MarchFourth! headlines Copper Mountain’s Cider Circus
A couple on stilts dance across the stage; the woman is spun, flipped and carried around with aplomb. A lineup of horns blares from the back of the stage, while a drummer saunters across the front. Dancers in elaborate costumes appear from the sides, slinging hula hoops hypnotically around their bodies, while a performer in an animal costume leads the crowd in a conga line.
After more than 12 years of performances, MarchFourth! has their shows down cold, from sound to stage presence. What originally began as a fun project for a Fat Tuesday party has morphed into a full-time touring band. The Portland, Oregon-based group now features 13 musicians and four dancers in its lineup. MarchFourth! embodies dynamic stagecraft and exemplary musicianship. However, practice doesn’t necessarily make perfect.
Band leader and bass player John Averill says the band is highly improvisational on stage.
“We rarely ever practice,” he said. “The practices occur on stage. When we have to bring in new players, we definitely rehearse with them. But usually, we just get in the bus and use sound check as opportunity to run some songs, but most of us have been playing our material long enough that we don’t really need to practice.”
That means the shows are never the same. It also means there is an element of danger.
Because the performances are spontaneous, he said the band has had to learn to be hyper-aware of each other and what’s going on around them. Once, he was hit in the head with a stilt.
“Fortunately, I was wearing a very sturdy hat; otherwise, it would have cracked my skull open,” he said.
OVER THE YEARS
A couple of highlights from MarchFourth!’s career include a Disney/Pixar feature in 2013 of the band’s song “Gospel,” from their album “Rise Up.” The song is used in the closing credits for the animated film “Monsters University.” MarchFourth! also played on Jam Cruise 11 and 12 in 2013 and 2014.
“(Jam Cruise is) one of my favorite festivals, for sure — every band in the world wants to play Jam Cruise, I’m hoping to get back on the boat; it was one of the most fun festivals we’ve ever played,” Averill said.
The sprawling band has evolved over the years, with different members joining and leaving. As their busy touring schedule can be demanding, sometimes not every member can play every show. Alternates are put in their place, so even though the band always brings 13 musicians to the stage, there are even more who call themselves members.
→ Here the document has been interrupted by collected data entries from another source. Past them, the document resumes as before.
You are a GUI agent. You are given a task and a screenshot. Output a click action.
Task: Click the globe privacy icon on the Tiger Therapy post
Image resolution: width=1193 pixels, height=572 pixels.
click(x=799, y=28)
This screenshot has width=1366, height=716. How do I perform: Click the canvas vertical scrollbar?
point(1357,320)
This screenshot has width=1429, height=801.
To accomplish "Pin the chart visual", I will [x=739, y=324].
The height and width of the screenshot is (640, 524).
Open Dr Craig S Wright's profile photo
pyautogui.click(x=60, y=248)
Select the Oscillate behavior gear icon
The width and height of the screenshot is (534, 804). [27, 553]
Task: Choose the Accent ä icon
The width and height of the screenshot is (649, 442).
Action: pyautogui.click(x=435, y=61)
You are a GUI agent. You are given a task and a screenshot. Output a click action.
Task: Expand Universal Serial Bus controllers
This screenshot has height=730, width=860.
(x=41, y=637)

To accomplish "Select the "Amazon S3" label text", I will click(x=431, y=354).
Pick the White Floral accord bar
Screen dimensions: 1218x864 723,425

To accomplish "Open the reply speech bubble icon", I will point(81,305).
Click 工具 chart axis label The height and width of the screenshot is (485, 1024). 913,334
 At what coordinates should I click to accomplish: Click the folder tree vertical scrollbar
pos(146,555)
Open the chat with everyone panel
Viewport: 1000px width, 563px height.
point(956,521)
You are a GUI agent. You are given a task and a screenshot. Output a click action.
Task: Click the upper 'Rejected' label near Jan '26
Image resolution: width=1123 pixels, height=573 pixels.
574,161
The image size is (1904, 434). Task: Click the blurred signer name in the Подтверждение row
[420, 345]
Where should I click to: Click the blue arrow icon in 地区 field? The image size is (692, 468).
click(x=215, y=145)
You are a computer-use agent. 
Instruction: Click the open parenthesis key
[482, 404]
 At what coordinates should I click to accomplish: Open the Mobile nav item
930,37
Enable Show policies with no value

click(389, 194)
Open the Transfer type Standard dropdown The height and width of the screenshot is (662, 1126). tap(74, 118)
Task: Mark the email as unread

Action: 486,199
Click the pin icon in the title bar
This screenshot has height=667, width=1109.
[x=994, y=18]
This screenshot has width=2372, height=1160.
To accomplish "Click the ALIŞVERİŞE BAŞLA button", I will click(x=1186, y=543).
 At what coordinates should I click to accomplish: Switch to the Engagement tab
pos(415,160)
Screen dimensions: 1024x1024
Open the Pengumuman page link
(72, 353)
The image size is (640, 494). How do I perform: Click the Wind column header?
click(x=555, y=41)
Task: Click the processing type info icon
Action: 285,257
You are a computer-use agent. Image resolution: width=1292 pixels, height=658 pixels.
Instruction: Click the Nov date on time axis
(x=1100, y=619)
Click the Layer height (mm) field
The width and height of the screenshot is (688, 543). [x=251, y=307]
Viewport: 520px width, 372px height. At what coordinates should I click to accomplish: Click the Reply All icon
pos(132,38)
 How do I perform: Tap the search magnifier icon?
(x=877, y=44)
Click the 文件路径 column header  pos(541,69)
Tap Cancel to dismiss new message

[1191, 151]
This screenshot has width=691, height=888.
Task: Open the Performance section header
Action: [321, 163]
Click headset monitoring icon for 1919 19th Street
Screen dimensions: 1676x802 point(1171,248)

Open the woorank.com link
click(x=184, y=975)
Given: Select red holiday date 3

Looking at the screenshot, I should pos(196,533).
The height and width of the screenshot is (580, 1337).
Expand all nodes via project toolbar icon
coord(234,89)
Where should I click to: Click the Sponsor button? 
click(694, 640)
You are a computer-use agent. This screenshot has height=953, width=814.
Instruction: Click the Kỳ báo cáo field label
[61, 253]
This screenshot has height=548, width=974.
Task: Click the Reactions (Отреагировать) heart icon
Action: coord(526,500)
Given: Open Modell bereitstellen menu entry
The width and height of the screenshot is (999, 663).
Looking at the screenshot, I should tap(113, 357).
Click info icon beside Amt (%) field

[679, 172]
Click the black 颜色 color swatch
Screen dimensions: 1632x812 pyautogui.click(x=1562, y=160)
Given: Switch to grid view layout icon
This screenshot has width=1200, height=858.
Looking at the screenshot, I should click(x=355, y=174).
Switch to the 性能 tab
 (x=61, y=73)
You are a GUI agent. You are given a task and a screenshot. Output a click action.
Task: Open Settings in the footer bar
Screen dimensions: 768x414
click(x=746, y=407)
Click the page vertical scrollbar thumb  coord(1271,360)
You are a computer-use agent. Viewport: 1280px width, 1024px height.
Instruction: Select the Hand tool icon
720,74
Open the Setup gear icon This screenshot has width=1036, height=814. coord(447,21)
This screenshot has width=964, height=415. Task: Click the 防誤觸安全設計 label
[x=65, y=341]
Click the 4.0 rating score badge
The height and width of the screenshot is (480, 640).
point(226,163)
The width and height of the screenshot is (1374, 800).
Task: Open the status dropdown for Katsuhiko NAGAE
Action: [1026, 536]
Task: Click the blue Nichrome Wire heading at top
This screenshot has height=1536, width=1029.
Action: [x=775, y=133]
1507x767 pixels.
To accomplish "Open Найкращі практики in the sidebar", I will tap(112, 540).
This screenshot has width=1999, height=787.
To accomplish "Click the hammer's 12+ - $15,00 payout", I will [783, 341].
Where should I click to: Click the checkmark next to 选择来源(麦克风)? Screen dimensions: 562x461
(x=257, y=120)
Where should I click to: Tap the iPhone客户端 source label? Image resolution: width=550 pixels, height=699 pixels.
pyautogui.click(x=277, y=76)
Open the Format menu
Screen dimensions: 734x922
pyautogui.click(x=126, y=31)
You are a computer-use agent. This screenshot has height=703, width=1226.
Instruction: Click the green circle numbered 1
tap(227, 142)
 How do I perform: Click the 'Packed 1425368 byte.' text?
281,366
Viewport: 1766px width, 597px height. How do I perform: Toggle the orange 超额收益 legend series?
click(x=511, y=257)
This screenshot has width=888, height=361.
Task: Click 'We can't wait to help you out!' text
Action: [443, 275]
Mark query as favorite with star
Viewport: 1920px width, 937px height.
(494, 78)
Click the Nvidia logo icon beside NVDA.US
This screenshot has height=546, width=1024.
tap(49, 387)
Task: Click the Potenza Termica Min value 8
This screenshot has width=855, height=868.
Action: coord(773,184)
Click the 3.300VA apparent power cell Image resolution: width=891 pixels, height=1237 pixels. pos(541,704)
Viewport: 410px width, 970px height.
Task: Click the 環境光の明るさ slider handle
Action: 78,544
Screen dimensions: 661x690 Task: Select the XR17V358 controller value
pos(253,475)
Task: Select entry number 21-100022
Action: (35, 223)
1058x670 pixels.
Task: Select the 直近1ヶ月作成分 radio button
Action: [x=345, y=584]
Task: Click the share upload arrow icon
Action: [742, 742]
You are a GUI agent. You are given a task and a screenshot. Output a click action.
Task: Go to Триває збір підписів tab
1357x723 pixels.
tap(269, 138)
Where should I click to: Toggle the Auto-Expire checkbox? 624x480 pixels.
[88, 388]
“It’s sort of like a baseball team, we have this roster, and have to make sure we have all the positions filled for every tour,” Averill said.
“It can be challenging; there is definitely a lack of personal space on the bus, there’s 20 of us on that thing,” he continued. “Fortunately, we all get along; there’s really no room for drama on the bus, people are pretty mellow. The whole thing about being on tour is, it’s two hours onstage and 22 hours of whatever else, traveling, driving around. That’s where we let all our energy out is on the stage; it becomes our release, that’s why we are out there.”
MarchFourth! has a full lineup of tours across the country, and will be in Colorado for three dates this month. They’ll first hit the Belly Up Aspen on Thursday, Aug. 27, with a stop in Nederland on Friday, Aug. 28 for the Nederland Music and Arts Festival before hitting Summit County to headline Cider Circus on Saturday, Aug. 29, at Copper Mountain Resort.
“We’ve played more towns in Colorado than any other state in the country,” Averill said. “We keep coming back to Colorado in general because we’ve always been well-received there. We feel like our main fan base seems to be in Colorado, even more so than Oregon where we are from.”
The band continues to come back to Summit County, having played a previous year’s Concert in the Park put on by the town of Frisco and most recently a performance at The Barkley Ballroom.
“We’ve always had a really good time in Frisco … It’s such a beautiful part of the country. Colorado is the only state in the country I’ve experience where people come out in the small towns to see music — a lot of the small towns in any other state are pretty dead and nobody really goes out, so there’s not a lot of music coming through. Colorado just seems to have an abundance of people who really appreciate what we’re doing, like to come out and dance. It feels like home there.”